#### [Exercise description]
Among the records that follow, set down only the lines from the one containing "Enable Group execute permission checkbox" to the one containing "Image resolution: width=591", both included, exactly.

---

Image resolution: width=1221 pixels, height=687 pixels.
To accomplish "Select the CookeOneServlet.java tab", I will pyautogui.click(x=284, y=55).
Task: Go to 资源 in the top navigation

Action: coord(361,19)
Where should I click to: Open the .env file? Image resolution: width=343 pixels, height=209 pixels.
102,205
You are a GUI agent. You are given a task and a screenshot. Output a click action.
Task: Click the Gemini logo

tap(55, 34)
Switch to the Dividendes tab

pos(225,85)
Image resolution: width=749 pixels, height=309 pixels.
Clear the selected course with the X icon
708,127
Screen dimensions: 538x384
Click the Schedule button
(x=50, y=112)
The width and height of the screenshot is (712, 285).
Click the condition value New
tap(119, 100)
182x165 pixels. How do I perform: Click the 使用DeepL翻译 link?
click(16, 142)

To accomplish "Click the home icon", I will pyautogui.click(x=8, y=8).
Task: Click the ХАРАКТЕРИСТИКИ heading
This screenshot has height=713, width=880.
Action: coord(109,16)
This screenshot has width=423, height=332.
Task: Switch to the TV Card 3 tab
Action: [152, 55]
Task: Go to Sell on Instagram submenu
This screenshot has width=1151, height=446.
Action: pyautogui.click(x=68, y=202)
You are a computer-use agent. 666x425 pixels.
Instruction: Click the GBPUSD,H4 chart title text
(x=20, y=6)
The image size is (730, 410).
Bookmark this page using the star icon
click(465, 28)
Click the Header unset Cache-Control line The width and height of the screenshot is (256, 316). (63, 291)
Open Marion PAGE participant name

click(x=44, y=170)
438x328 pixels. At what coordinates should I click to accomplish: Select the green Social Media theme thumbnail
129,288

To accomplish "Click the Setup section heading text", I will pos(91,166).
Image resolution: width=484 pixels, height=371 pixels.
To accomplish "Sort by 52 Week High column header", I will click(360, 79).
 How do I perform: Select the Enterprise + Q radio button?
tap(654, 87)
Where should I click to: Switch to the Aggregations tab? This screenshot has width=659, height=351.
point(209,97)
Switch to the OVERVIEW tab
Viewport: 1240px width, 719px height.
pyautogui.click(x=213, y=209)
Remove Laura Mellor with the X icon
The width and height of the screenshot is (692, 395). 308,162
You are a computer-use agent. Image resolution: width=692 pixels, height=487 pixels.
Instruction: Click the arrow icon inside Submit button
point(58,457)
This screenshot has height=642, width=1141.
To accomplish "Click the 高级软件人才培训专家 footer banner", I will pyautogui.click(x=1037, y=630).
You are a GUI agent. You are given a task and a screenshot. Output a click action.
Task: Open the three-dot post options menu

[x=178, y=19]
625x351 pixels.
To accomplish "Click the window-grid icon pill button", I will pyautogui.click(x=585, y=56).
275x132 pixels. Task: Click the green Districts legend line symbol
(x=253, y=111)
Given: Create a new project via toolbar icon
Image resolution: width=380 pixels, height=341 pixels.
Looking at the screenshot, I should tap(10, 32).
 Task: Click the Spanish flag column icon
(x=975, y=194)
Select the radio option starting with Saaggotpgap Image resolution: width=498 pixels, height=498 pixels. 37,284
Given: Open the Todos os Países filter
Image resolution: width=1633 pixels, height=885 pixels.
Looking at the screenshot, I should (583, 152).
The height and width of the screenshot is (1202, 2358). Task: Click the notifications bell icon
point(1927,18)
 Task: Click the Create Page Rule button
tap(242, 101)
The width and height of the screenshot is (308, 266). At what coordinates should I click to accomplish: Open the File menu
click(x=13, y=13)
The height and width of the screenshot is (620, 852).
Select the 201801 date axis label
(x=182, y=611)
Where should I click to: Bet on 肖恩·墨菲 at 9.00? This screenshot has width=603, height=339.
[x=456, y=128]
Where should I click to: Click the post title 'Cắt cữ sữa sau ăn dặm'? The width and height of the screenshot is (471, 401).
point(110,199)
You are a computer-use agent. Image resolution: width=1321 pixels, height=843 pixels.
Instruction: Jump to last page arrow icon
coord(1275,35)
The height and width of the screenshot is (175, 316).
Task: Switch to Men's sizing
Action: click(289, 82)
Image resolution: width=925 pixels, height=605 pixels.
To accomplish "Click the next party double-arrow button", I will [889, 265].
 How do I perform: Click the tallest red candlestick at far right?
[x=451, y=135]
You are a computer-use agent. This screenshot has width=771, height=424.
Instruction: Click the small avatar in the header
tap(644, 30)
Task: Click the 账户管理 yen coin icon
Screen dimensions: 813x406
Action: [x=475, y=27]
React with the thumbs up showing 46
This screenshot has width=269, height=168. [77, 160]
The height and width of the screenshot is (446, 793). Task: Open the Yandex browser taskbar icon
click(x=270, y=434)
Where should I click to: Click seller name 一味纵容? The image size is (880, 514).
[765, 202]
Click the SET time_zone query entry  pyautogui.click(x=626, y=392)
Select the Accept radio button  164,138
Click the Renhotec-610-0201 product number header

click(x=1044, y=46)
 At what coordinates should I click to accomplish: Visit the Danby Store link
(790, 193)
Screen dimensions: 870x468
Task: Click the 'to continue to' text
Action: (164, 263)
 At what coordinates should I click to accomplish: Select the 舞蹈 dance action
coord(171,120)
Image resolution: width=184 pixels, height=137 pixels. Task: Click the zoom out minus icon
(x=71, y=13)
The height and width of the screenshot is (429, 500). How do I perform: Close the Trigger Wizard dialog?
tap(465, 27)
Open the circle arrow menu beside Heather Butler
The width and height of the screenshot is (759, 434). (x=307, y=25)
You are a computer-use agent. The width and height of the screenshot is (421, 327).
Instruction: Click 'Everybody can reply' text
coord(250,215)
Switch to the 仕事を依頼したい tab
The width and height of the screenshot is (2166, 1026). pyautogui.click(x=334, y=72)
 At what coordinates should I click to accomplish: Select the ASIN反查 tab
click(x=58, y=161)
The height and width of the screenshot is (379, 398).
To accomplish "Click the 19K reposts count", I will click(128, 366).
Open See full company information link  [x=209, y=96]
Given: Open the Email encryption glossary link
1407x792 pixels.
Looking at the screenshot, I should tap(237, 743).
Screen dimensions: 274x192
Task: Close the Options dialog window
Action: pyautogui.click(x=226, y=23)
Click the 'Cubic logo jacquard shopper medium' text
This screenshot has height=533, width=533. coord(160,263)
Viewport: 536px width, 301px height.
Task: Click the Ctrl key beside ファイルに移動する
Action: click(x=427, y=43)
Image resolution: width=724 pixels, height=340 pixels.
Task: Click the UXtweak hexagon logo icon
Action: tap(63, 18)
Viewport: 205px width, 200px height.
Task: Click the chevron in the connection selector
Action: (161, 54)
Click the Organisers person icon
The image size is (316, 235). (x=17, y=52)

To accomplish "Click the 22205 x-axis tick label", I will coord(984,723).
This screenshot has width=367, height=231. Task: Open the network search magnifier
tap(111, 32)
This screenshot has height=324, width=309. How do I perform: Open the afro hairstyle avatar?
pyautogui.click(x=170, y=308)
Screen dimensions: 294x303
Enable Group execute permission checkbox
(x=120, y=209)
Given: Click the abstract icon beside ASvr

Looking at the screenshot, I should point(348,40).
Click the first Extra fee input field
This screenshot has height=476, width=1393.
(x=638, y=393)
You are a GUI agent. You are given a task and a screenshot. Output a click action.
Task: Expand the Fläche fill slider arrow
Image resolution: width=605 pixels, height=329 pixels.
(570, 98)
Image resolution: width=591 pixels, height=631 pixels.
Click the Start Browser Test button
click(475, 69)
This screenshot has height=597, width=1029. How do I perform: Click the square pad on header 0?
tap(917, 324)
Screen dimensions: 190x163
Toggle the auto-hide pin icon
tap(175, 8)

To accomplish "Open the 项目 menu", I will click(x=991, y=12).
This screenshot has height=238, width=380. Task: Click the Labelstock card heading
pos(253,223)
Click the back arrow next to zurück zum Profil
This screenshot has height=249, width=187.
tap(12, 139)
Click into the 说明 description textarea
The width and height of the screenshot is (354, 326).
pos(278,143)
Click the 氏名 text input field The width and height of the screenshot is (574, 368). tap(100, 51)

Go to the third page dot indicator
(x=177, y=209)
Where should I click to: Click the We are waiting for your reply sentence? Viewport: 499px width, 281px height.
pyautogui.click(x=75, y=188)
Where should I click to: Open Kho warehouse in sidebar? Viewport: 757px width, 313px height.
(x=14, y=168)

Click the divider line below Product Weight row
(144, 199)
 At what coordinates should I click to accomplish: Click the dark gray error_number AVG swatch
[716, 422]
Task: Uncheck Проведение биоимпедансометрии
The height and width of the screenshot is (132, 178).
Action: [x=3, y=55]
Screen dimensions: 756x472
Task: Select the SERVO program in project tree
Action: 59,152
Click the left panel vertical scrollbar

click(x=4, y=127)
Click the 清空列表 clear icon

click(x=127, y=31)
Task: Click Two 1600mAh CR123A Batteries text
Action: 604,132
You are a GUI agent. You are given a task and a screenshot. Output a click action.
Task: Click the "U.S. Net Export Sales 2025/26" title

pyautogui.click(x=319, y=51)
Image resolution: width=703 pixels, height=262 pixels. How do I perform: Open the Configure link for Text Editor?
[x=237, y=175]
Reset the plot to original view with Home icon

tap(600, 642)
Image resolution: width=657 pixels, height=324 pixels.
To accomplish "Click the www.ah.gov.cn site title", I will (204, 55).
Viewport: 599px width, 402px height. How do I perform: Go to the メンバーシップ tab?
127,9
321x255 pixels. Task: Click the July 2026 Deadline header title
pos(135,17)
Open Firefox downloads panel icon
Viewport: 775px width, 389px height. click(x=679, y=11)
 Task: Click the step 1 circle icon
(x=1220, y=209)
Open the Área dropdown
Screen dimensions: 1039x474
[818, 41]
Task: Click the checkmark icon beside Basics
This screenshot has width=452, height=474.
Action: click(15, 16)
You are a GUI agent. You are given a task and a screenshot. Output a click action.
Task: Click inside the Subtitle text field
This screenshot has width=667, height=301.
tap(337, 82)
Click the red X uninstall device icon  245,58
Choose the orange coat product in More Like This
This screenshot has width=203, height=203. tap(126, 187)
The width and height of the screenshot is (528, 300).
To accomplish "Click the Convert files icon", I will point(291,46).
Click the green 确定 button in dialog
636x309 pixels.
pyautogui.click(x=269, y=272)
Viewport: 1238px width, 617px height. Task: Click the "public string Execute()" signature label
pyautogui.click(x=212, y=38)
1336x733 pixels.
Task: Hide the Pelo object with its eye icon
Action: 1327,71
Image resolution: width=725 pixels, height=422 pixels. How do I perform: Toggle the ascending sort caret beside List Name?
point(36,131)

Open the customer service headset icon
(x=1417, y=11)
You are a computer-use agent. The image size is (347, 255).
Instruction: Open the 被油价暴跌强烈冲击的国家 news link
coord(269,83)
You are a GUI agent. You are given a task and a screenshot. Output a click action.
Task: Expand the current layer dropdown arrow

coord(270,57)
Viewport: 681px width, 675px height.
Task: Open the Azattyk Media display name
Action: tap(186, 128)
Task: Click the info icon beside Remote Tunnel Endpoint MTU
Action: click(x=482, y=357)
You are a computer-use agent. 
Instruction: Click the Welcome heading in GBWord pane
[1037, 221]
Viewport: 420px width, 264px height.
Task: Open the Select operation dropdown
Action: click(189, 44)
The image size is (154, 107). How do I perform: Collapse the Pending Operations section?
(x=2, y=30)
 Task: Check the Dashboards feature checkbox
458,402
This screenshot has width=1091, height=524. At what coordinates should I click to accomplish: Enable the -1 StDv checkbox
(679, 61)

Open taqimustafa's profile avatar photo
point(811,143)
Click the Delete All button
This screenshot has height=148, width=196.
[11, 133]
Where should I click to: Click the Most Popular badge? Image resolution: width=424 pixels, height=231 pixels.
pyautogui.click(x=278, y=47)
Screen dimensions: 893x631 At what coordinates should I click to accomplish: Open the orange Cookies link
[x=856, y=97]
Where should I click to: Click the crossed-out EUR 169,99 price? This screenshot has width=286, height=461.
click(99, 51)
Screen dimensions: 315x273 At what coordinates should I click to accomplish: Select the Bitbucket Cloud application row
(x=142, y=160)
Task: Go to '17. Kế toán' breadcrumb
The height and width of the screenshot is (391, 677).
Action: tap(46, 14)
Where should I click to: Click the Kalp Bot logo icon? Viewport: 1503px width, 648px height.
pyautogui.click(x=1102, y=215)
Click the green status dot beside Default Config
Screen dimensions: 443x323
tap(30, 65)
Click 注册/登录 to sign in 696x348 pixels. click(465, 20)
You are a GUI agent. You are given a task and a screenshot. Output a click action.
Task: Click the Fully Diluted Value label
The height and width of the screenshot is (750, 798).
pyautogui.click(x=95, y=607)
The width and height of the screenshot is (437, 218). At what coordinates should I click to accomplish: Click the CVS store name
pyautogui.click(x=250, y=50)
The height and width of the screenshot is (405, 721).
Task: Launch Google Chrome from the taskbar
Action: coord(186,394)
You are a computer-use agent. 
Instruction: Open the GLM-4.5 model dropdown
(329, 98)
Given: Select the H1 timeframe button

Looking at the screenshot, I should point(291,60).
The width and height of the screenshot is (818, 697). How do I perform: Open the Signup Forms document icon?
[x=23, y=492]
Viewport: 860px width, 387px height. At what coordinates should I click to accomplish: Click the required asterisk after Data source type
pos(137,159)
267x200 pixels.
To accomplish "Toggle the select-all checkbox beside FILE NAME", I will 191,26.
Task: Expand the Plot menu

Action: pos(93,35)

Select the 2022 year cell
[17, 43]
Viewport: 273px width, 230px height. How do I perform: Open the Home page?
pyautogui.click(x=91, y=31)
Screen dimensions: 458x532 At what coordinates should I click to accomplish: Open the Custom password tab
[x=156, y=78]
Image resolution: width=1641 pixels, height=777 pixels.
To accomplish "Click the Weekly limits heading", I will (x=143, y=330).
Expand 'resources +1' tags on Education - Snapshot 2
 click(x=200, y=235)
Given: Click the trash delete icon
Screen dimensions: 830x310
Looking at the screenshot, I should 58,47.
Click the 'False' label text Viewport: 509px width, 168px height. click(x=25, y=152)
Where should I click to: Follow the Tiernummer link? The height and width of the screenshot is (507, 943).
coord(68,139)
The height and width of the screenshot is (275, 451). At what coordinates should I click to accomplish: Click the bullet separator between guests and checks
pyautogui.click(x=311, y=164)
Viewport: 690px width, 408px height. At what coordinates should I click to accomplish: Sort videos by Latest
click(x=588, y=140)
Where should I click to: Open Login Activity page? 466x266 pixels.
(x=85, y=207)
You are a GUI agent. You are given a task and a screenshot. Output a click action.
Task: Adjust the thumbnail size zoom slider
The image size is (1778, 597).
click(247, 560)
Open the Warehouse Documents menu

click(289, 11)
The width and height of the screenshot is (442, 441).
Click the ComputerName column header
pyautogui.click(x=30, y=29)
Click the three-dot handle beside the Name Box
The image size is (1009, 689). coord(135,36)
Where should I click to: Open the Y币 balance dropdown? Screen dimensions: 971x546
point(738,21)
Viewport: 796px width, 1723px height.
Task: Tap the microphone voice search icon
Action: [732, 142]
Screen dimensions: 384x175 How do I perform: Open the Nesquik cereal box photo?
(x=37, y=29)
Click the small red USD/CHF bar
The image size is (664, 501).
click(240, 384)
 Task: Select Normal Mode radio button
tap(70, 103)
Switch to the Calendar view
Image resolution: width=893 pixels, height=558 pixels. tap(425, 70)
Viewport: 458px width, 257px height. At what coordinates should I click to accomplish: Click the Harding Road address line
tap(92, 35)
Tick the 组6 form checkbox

---

#### [Response to this task]
Enable Group execute permission checkbox
(x=120, y=209)
Given: Click the abstract icon beside ASvr

Looking at the screenshot, I should point(348,40).
Click the first Extra fee input field
This screenshot has height=476, width=1393.
(x=638, y=393)
You are a GUI agent. You are given a task and a screenshot. Output a click action.
Task: Expand the Fläche fill slider arrow
Image resolution: width=605 pixels, height=329 pixels.
(570, 98)
Image resolution: width=591 pixels, height=631 pixels.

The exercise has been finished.